Computing Hugging Face embeddings with the GPU
This guide is aimed at experienced users working with a self-hosted Meilisearch instance. It shows you how to compile a Meilisearch binary that generates Hugging Face embeddings with an Nvidia GPU.
Prerequisites
- A CUDA-compatible Linux distribution
- An Nvidia GPU with CUDA support
- A modern Rust compiler
Install CUDA
Follow Nvidia's CUDA installation instructions.
Verify your CUDA install
After you have installed CUDA in your machine, run the following command in your command-line terminal:
nvcc --version | head -1
If CUDA is working correctly, you will see the following response:
nvcc: NVIDIA (R) Cuda compiler driver
Compile Meilisearch
First, clone Meilisearch:
git clone https://github.com/meilisearch/meilisearch.git
Then, compile the Meilisearch binary with cuda
enabled:
cargo build --release --features cuda
This might take a few moments.
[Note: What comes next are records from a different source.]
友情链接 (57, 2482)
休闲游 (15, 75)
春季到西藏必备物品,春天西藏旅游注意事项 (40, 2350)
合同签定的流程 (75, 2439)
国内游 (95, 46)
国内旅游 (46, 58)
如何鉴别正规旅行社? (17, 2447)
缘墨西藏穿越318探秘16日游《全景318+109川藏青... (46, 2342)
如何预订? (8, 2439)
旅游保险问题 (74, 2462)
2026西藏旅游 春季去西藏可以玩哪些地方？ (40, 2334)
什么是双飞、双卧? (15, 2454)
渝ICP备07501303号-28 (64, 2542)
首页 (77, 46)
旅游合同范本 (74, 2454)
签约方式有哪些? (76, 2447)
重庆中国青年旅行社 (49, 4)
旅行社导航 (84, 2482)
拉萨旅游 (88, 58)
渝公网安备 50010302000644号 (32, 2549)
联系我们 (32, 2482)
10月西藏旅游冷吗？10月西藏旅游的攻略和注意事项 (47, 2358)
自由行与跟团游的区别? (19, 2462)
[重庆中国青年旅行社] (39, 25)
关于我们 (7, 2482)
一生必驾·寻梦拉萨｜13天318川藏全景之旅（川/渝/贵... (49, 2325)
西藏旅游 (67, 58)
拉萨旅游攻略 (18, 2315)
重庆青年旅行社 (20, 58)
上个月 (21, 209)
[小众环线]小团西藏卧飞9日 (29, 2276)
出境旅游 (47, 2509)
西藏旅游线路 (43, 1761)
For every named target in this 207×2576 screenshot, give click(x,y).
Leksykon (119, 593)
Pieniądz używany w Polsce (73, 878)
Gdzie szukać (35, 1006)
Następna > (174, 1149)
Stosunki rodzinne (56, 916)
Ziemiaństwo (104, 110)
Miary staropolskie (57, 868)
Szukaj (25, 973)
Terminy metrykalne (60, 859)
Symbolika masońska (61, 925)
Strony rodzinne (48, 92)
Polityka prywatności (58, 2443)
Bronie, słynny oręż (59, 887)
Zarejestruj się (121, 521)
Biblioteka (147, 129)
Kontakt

Once the compiler is done, you should have a CUDA-compatible Meilisearch binary.
Enable vector search
Run your freshly compiled binary:
./meilisearch
Next, enable the vector store experimental feature:
curl \
-X PATCH 'http://localhost:7700/experimental-features/' \
-H 'Content-Type: application/json' \
--data-binary '{ "vectorStore": true }'
Then add the Hugging Face embedder to your index settings:
curl \
-X PATCH 'http://localhost:7700/indexes/INDEX_NAME/settings/embedders' \
-H 'Content-Type: application/json' \
--data-binary '{ "default": { "source": "huggingFace" } }'
Meilisearch will return a summarized task object and place your request on the task queue:
{
"taskUid": 1,
"indexUid": "INDEX_NAME",
"status": "enqueued",
"type": "settingsUpdate",
"enqueuedAt": "2024-03-04T15:05:43.383955Z"
}
Use the task object's taskUid
to monitor the task status. The Hugging Face embedder will be ready to use once the task is completed.
Conclusion
You have seen how to compile a Meilisearch binary that uses your Nvidia GPU to compute vector embeddings. Doing this should significantly speed up indexing when using Hugging Face.